Unschädlich war es in diesem Zusammenhang auch, dass im Königreich Spanien keine Weiterbildung zum Kieferorthopäden geregelt ist. § 5 Abs. 2 WBO beträfe gerade diejenigen Fälle, in denen es nicht zu einer automatischen Anerkennung nach der Berufsanerkennungsrichtlinie komme und eine individuelle Gleichwertigkeitsprüfung durchzuführen sei.
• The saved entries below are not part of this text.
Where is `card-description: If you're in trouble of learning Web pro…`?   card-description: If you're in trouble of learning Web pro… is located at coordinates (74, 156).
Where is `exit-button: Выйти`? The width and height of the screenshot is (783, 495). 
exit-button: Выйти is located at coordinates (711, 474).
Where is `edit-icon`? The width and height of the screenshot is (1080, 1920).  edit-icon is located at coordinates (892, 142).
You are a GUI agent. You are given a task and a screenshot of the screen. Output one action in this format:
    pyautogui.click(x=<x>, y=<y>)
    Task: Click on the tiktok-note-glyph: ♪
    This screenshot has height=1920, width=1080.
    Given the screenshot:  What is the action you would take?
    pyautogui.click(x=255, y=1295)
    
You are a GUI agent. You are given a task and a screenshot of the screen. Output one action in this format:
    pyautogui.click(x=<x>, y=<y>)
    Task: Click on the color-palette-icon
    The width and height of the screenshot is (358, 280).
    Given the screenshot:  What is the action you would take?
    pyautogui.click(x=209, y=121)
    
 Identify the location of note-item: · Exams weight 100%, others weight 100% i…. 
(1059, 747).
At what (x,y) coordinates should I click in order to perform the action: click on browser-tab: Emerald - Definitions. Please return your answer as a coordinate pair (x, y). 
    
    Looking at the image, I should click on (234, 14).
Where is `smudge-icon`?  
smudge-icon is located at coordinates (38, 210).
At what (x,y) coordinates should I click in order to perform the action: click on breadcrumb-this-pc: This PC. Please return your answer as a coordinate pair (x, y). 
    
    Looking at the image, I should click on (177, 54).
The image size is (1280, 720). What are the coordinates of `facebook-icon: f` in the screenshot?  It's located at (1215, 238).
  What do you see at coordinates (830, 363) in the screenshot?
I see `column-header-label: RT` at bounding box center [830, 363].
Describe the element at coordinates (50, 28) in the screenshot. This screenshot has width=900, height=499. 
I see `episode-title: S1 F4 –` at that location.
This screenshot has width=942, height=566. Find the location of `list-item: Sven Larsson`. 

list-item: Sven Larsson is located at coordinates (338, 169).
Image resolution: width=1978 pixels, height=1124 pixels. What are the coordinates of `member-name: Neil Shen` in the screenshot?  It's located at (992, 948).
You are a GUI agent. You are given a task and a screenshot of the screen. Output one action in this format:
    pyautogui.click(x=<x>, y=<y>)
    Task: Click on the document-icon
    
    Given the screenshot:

Die erforderliche Gleichwertigkeit des Weiterbildungsstandes wurde schlussendlich vom Gericht bejaht. Damit fehlte es auch an einer Rechtsgrundlage, die klagende Zahnärztin zur Ablegung einer Weiterbildungs-Abschlussprüfung vor der hiesigen Kammer zu verpflichten.
/// Fazit
Die Anerkennung ausländischer Abschlüsse und Weiterbildungen beschäftigt immer wieder die Gerichte. Bei diesbezüglichen Fragestellungen entscheiden die Kammern oftmals sehr restriktiv, um die Qualität der Aus- und Weiterbildung zu gewährleisten und damit den Schutz der Gesundheit sowie des Lebens der Patienten sicherzustellen. Trotz dieser nachvollziehbaren Bestrebungen lohnt sich eine gerichtliche Überprüfung der Kammerentscheidungen, wie der vorliegende Fall wieder einmal gezeigt hat.